Study Reveals Distinct Immune Responses to Vegan and Keto Diets

by Ella

A recent study conducted by the National Institutes of Health (NIH) sheds light on the unique immune system reactions triggered by vegan and ketogenic diets. The research, published in Nature Medicine, involved 20 participants who alternated between these diets over a two-week period, allowing scientists to observe changes in innate and adaptive immunity, metabolic pathways, and the gut microbiome.

The vegan diet primarily impacted innate immunity and pathways related to red blood cells, while the ketogenic (keto) diet influenced adaptive immunity and a broader spectrum of proteins. These findings underscore the rapid and diverse immune responses to dietary changes, providing insights into potential diet-based strategies for disease prevention and treatment.


Key Highlights:

Immune System Responses: The vegan diet prompted innate immune responses and affected red blood cell pathways, while the keto diet influenced adaptive immunity and a wider range of protein levels.

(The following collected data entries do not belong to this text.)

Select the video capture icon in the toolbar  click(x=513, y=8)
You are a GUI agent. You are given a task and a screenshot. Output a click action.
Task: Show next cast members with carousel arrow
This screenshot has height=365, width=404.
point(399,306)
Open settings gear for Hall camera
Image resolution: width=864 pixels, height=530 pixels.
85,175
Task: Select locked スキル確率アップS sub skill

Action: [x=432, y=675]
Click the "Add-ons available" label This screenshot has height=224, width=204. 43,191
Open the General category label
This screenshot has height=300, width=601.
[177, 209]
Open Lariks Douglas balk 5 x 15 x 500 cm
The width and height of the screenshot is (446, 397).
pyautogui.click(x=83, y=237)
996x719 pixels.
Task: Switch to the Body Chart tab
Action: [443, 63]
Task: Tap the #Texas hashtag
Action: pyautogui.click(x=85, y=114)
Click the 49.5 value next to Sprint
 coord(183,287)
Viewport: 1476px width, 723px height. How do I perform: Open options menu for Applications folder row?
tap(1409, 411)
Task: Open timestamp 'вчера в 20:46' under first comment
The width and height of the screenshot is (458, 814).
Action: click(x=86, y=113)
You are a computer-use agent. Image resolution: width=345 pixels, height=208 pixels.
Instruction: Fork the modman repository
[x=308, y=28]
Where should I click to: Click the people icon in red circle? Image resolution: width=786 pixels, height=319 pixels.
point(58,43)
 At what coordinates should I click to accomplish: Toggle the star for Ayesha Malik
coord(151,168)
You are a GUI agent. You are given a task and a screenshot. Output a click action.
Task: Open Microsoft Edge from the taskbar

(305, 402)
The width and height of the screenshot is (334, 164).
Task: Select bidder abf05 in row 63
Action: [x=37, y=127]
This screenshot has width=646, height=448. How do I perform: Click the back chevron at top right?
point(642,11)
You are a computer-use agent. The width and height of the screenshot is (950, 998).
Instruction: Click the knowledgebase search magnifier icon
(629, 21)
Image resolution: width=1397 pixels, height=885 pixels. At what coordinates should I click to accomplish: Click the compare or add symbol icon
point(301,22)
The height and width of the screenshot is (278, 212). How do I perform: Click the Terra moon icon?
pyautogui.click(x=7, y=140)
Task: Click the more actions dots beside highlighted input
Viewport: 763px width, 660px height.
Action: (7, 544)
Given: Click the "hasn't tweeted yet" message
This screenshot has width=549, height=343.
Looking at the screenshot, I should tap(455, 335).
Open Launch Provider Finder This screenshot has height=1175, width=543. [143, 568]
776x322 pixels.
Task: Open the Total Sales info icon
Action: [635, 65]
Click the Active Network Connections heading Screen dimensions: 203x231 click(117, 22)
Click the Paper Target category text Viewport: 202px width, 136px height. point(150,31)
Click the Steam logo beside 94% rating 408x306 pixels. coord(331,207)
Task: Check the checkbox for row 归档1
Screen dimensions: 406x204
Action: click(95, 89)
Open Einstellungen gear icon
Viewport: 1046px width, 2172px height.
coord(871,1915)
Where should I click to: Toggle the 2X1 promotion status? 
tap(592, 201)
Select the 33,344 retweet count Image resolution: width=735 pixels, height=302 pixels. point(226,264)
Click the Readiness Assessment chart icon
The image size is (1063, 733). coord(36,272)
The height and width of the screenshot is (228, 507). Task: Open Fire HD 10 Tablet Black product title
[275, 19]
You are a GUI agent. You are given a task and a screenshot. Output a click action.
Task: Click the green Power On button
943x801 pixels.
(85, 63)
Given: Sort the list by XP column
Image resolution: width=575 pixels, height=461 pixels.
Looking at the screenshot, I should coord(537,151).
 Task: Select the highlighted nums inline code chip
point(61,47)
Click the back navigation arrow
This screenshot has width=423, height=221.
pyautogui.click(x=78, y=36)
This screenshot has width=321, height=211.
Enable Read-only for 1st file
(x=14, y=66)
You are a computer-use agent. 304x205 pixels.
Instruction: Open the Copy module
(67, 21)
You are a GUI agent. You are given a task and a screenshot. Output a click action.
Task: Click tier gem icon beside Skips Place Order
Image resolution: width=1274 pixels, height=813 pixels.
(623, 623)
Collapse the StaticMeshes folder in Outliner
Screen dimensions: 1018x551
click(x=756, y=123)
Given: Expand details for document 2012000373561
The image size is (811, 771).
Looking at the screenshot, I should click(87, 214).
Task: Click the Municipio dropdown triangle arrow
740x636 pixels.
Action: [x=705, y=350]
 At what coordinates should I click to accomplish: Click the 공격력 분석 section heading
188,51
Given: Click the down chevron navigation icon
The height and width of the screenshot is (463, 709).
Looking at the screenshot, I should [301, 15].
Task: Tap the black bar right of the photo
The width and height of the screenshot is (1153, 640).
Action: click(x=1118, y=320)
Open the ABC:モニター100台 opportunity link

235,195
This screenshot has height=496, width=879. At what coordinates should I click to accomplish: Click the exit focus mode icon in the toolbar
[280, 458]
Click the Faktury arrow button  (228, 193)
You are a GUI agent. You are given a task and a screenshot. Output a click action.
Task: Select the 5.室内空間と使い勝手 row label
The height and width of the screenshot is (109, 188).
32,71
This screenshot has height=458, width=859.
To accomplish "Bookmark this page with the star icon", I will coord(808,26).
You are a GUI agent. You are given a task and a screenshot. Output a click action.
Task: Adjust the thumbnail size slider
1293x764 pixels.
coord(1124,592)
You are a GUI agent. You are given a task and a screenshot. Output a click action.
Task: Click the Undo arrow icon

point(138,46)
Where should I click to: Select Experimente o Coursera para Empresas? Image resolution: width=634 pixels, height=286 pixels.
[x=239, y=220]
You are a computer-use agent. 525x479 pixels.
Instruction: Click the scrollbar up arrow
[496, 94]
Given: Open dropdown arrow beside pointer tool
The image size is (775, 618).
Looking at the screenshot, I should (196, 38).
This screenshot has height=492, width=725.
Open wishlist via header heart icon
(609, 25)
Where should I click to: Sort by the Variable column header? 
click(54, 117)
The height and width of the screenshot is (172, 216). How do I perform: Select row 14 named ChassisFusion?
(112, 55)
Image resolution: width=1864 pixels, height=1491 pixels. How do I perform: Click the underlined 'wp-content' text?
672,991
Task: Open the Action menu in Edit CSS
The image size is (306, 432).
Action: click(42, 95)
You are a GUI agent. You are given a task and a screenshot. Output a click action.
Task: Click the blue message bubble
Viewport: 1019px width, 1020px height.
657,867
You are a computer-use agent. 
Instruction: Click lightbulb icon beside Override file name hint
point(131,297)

Microbiome and Metabolic Changes: Both diets significantly altered participants’ microbiomes and metabolic processes, emphasizing the profound impact of dietary choices on complex bodily systems.


Controlled Environment and Diverse Participants: The study’s controlled setting and diverse participant group demonstrated that dietary changes consistently affect intricate bodily systems.


The study, carried out by researchers from NIH’s National Institute of Allergy and Infectious Diseases (NIAID) and National Institute of Diabetes and Digestive and Kidney Diseases (NIDDK), involved a diverse group of 20 participants in a random order, consuming vegan and keto diets for two weeks each.

While the vegan diet contained approximately 10% fat and 75% carbohydrates, the keto diet consisted of about 76% fat and 10% carbohydrates. Both diets led to notable changes in participants’ microbiomes and metabolic pathways.

The vegan diet primarily influenced innate immune responses linked to antiviral defenses, while the keto diet resulted in increased pathways associated with adaptive immunity, including T and B cells. Moreover, the keto diet affected a broader range of proteins in the blood plasma compared to the vegan diet.

The study’s comprehensive approach, analyzing multiple datasets, revealed the interconnected impact of diet on biochemical, cellular, metabolic, and immune responses, as well as changes to the microbiome.

While acknowledging the observational nature of the study, researchers suggest that these rapid immune responses to nutritional interventions could pave the way for tailored diets aimed at preventing or complementing disease treatments. The study highlights the need for further research into the specific components of the immune system affected by nutritional interventions.